Several approaches have been used to quantify multimorbidity. Simple counts of conditions show a clear association with various outcomes, including primary care utilization, unplanned hospital admission and death.5,6 Weighted approaches allow for differences in the strength of association between specific morbidities and a given outcome, as is the case for the Charlson Comorbidity Index, a composite morbidity score with condition weightings based on mortality.7 Although its performance has exceeded that of several other metrics,4 clinical practice has advanced considerably since its development in the 1980s, and the high weightings of particular conditions have been questioned.8 A further problem with such indices is that weightings are generally based on a specific outcome such as death, and the indices may not predict other outcomes. The lists of conditions are also problematic. A minimum list of 12 conditions has been proposed.9 However, a limited list may fail to capture important health problems, and comprehensive lists such as the Adjusted Clinical Groups (ACG) system may be challenging to implement.
The aim of the current study was to develop and validate a transparent, simple measure of multimorbidity based on data from United Kingdom general practitioner (GP) records and weighted on different clinical outcomes, for use in future studies of multimorbidity and for resource allocation.
Population and data sources
We undertook a retrospective cohort study using anonymous coded GP electronic health record data obtained from the UK Clinical Practice Research Datalink (CPRD).10
We restricted our analysis to the 148 practices contributing data classified by the CPRD as “up to standard” from 2010 to 2015, with primary care records linked to national data on mortality (Office for National Statistics),11 hospital admission (Hospital Episode Statistics)12 and socioeconomic deprivation (Index of Multiple Deprivation).13 To ensure independence of samples, we randomly sampled practices into 1 of 3 data sets (at a ratio of 2:1:1).
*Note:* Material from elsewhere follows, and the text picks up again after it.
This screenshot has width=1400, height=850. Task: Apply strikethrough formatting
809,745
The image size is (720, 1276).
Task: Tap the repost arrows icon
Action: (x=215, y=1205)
The development data set consisted of 300 000 randomly sampled adults at least 20 years of age registered on Jan. 1, 2014 (study start), with data classified by the CPRD as acceptable for use in research. We determined the presence of morbidities at an index date 12 months after the study start (Jan. 1, 2015), to ensure at least 1 year of registration and to maximize recording of prevalent cases. We followed patient records for 1 year after the index date (study end Dec. 31, 2015). The first validation data set consisted of 150 000 patients with the same specification as the development data set. A second, similar validation data set of 150 000 patients provided up to 5 years of follow-up, as well as a 1-year asynchronous follow-up (study start Jan. 1, 2010; index date Jan. 1, 2011; data available until Dec. 31, 2015). The sample size was selected to limit the width of the 95% confidence interval (CI) for a condition with 2% prevalence to about 0.5 on the log-odds scale for a dichotomous outcome such as death. Flow charts for the selection of practices and patients are presented in Appendix 1, available at www.cmaj.ca/lookup/suppl/doi:10.1503/cmaj.190757/-/DC1), with details of the time periods and dates of each data set given in Appendix 2 (available at www.cmaj.ca/lookup/suppl/doi:10.1503/cmaj.190757/-/DC1).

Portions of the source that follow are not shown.